If you own property along the shores of Chesapeake Bay or the Atlantic Ocean, you might want to pay attention. Not satisfied with the amount of regulation already in place for development in those areas considered “critical areas”, the General Assembly (with the backing of the O’Malley Administration) is looking to really put the screws to both landowners and local jurisdictions by expanding both the area placed under these restrictions and the power of the state to control how smaller units of government enforce these laws.
First of all, I need to thank “The Waterman” for bringing this item to my attention. HB1253 passed its second reading (as amended) on March 18 so the final vote will likely be cast next week in the House of Delegates. There are three things that strike me as being onerous regarding this bill:
- The bill changes which areas are deemed to count toward the percentage of lot coverage guidelines. Where the standard is now simply impervious surfaces such as the house or building, pavement, sidewalks, and the like, the new standards change the definition to lot coverage, which also includes items like overhanging balconies or decks.
- For subdivisions, the new proposal expands buffer areas threefold, from 100 feet to 300 feet.
- Most troublingly, enforcement of these laws is changed so that each violation is a separate offense and each day the violation exists is also a separate offense. This is so that fines and penalties can be ratcheted up more easily and you know it’s all about money to the state.
One thing I found intriguing (but not surprising) in the bill’s original fiscal note is that about 1/9 or 11% of the state falls under the critical area guidelines as currently written. Of course, within that 11% falls practically all of the state’s most desirable real estate so the impact on people in my profession is most profound.
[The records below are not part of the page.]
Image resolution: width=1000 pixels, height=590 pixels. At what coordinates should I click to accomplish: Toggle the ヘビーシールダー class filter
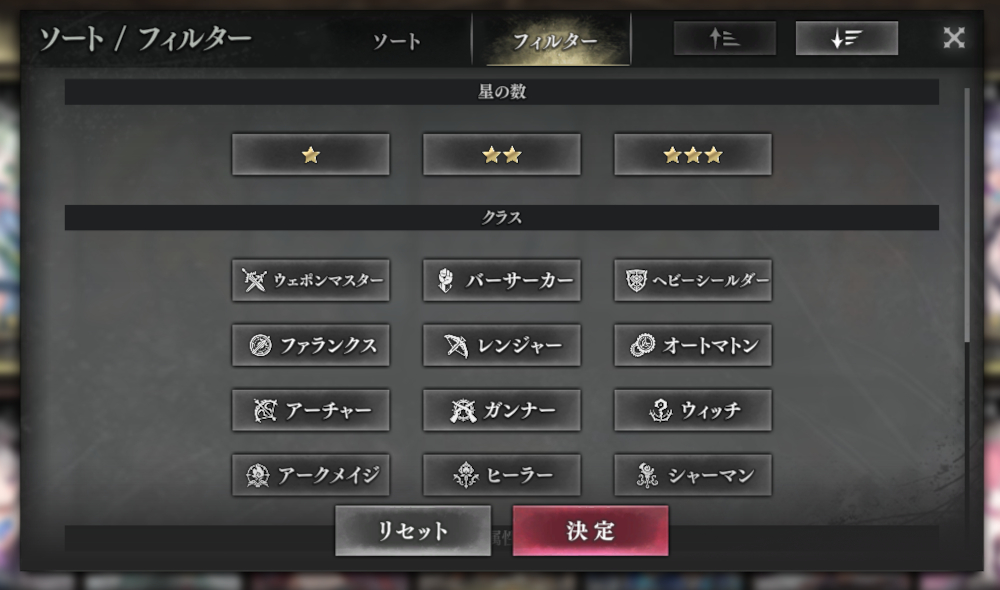(x=693, y=280)
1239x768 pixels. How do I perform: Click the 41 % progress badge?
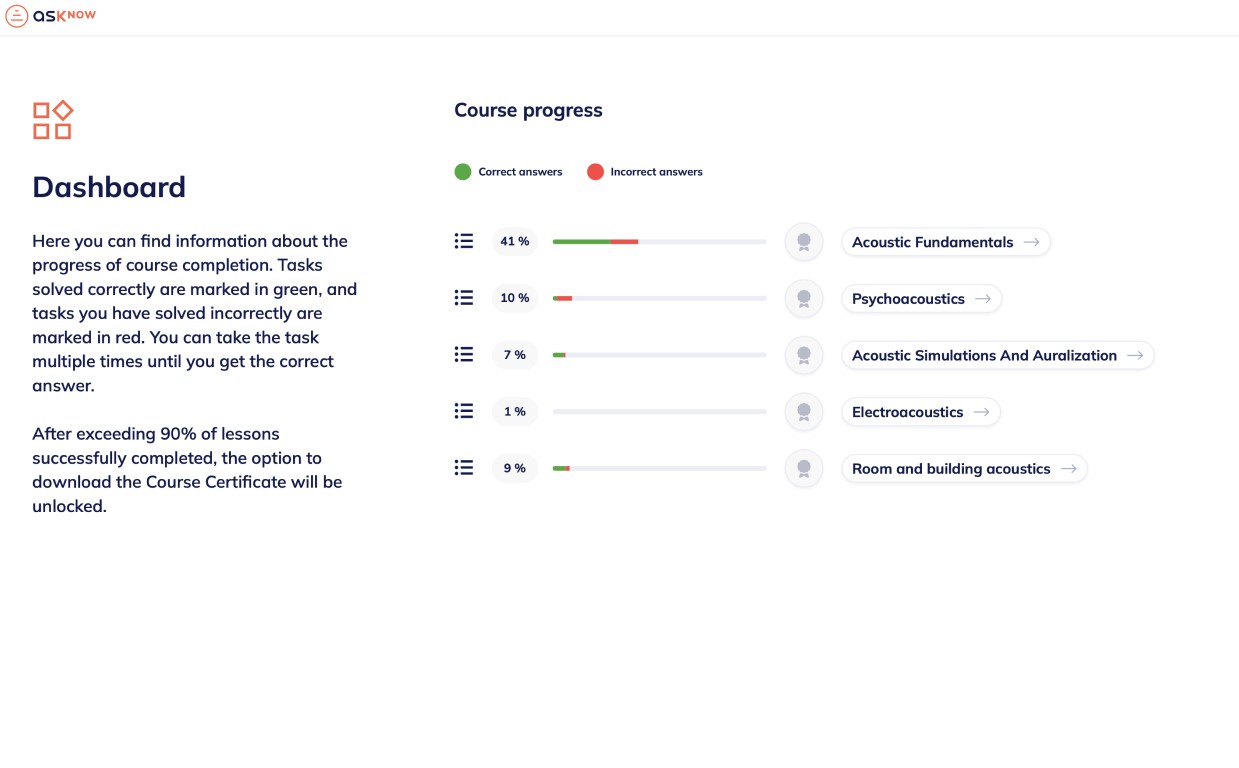click(x=515, y=242)
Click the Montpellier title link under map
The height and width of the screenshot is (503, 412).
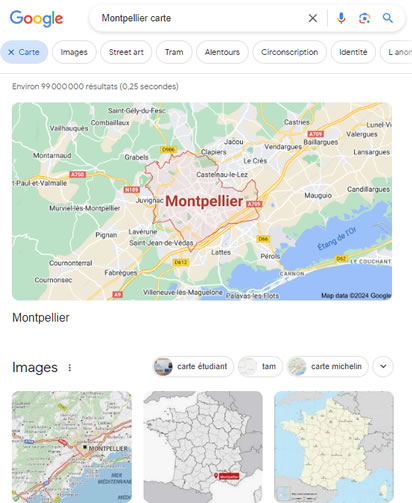[x=41, y=318]
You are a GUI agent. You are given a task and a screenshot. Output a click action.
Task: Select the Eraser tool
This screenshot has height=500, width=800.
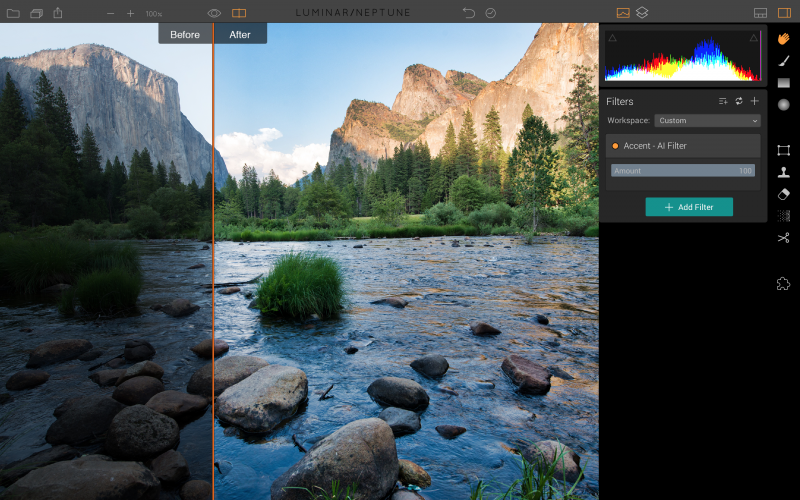(x=784, y=194)
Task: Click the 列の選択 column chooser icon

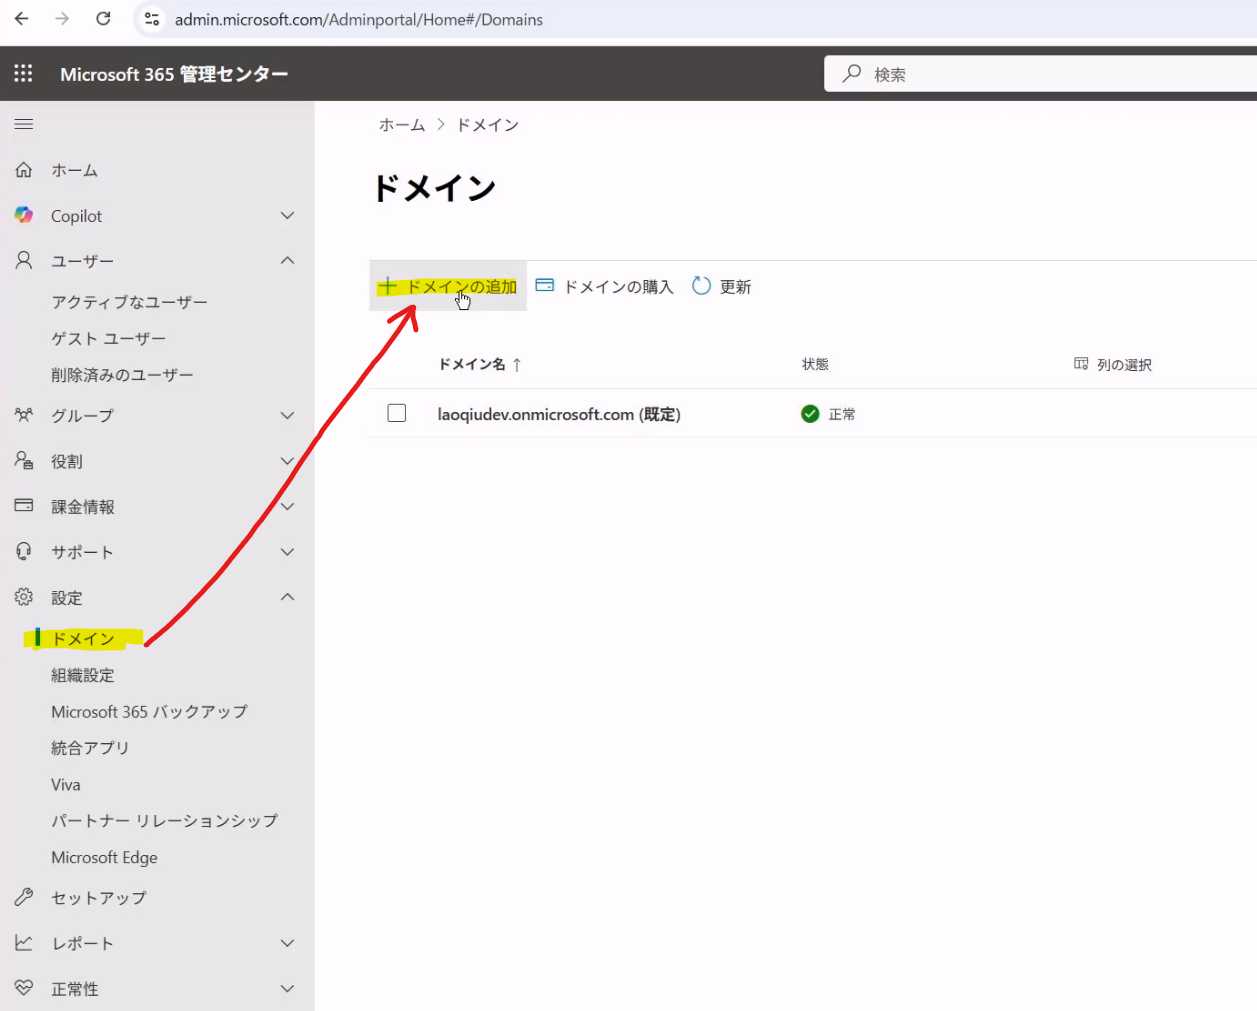Action: click(x=1081, y=364)
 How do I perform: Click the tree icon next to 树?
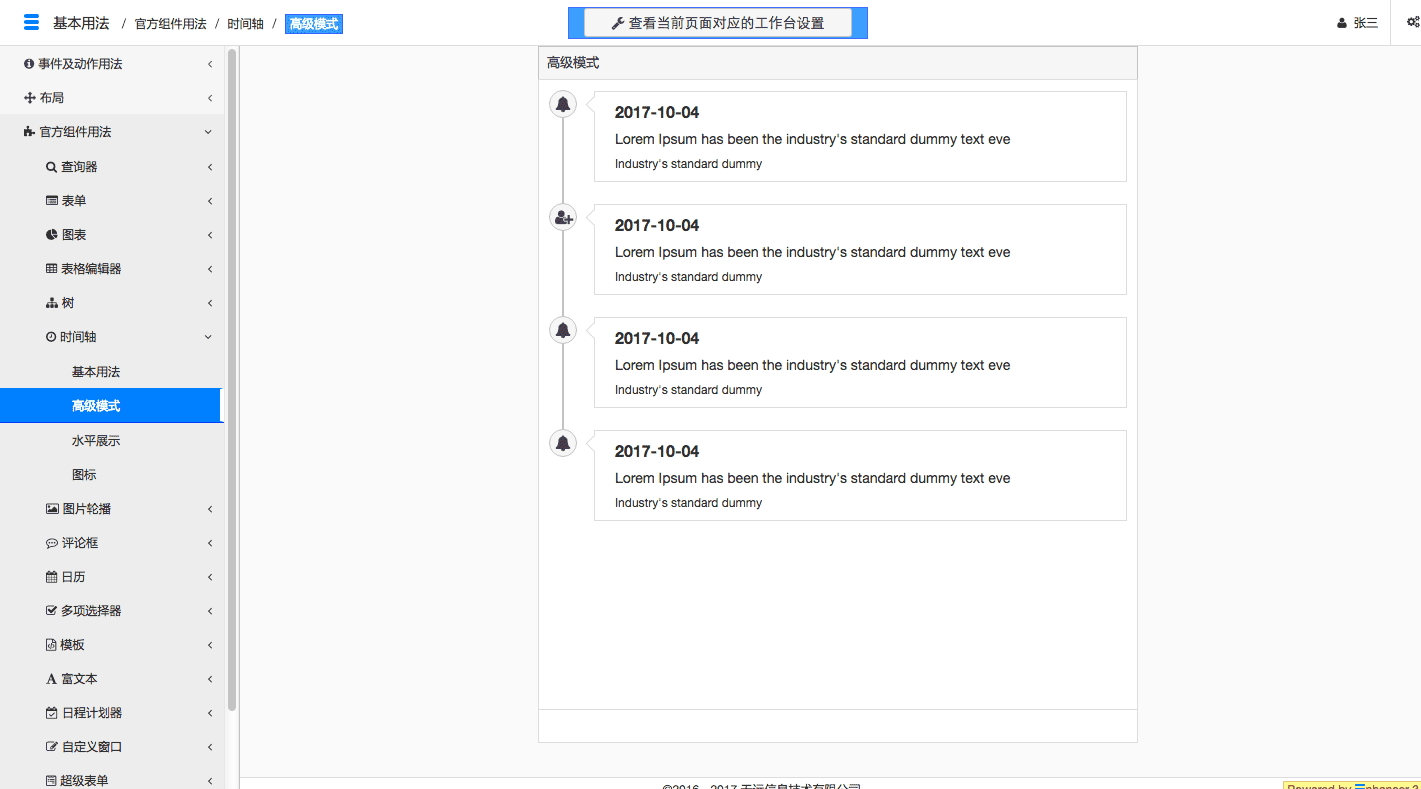pyautogui.click(x=51, y=303)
It’s another layer of red tape that we have to deal with in creating good projects for those who wish to develop their land. While some jurisdictions are fairly by-the-book strict, others tend to be a little more reasonable in allowing flexibility with what can be placed, and still others pretty much allow anything. This bill attempts to eliminate local judgment calls, which is unfortunate because a few bad apples spoiled a good thing.
Finally I noticed that this bill, which wasn’t introduced until February 8th, sailed through the process with a reasonably speedy hearing – unlike a certain other bill for which I submitted written testimony. Of course, the O’Malley Administration is foursquare behind this proposal which helps but the reason it wasn’t introduced until later in the process is that the bill reflects a study done by the Chesapeake Bay Foundation that wasn’t completed until last month. And whatever the CBF wants, the environmentalists in the General Assembly are sure to try and give it to them.
I’ve said it before – in most places those who favor bigger, more intrusive government sell their programs by telling us, “it’s for the children.” In Maryland, the appeal that can sell almost anything is telling residents “it’s for the Bay.” House Bill 1253 is yet another example and despite my objections I’m betting it’ll be law by midyear.